Tuesday, August 21, 2007

Twins



One of my first posts on this blog was about twins in literature, and sparked off quite a little frenzy of puzzling. Well, looks like Vintage have had the same idea, though perhaps a little bit differently.

A few other bloggers have mentioned this, but none of them are twins (so far as I know) and thus I have the upper hand on discussing it. Possibly.
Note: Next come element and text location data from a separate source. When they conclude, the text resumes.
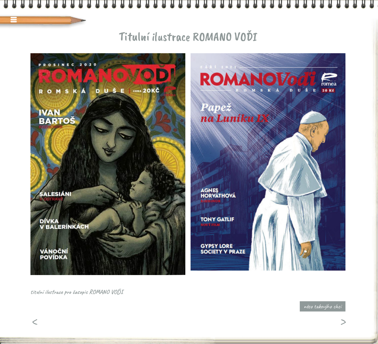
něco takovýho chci (323, 306)
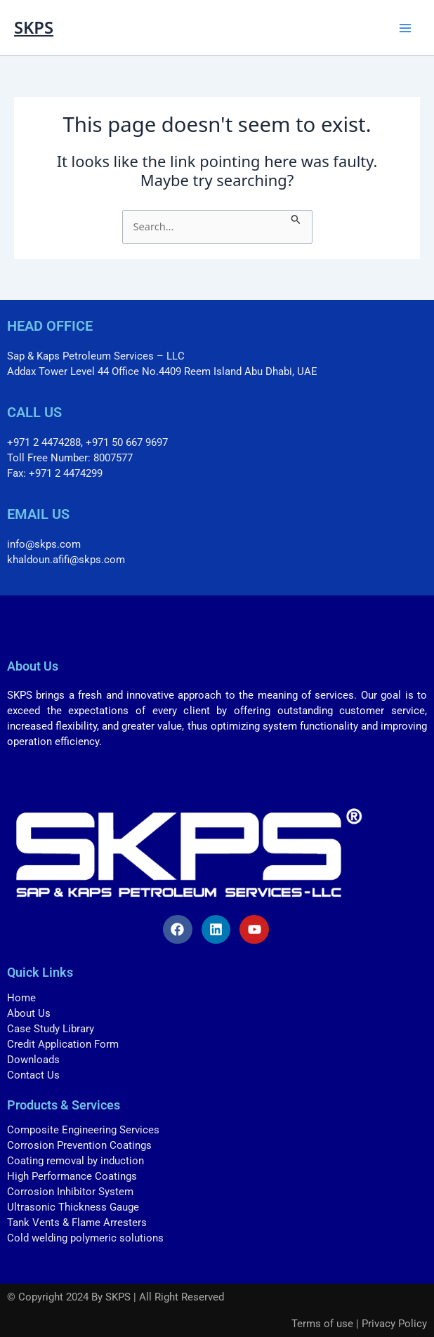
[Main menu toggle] (405, 28)
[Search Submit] (296, 217)
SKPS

In publishing a series of classics, somebody in the Vintage offices had the alarmingly good idea to print these alongside Modern Classics - or, for those who don't like an ovymoron before breakfast, modern books which they anticipat
e will become classics of literature. What a great idea! And hats off to whoever was in charge of cover designs, as they have done rather a brilliant job. Each pairing has a very identifiable 'look', so that they are obviously connected, whilst retaining something intrinsic to the individual novel. As Susan Hill says on her blog, when buying a classic, I'm going to make my purchase decision based on cover - it's not as though Middlemarch were, to use the parlance of football sticker collecting, a rare one.

Here's a confession to make. Out of their ten pairings (Crime, Fantasy, Fear, Lies, Love, Lust, Monsters, Satire, Sin, Youth) there is none for which I have read both the Classic and the Modern. Shocking. What's perhaps even more surprising, for regular readers of my blog, is that I've read a fairly even split of Modern
and Classic.

This is a great marketing plan, but also tackles both ruts which avid readers sometimes fall into - either a diet of solely pre-1950s literature (my own personal menu), or only reading that which hits the shelves this minute, and preferably a few hours before the rest of the world does. Vintage Twins will mean we can all broaden out reading, while making connections within the ongoing canon.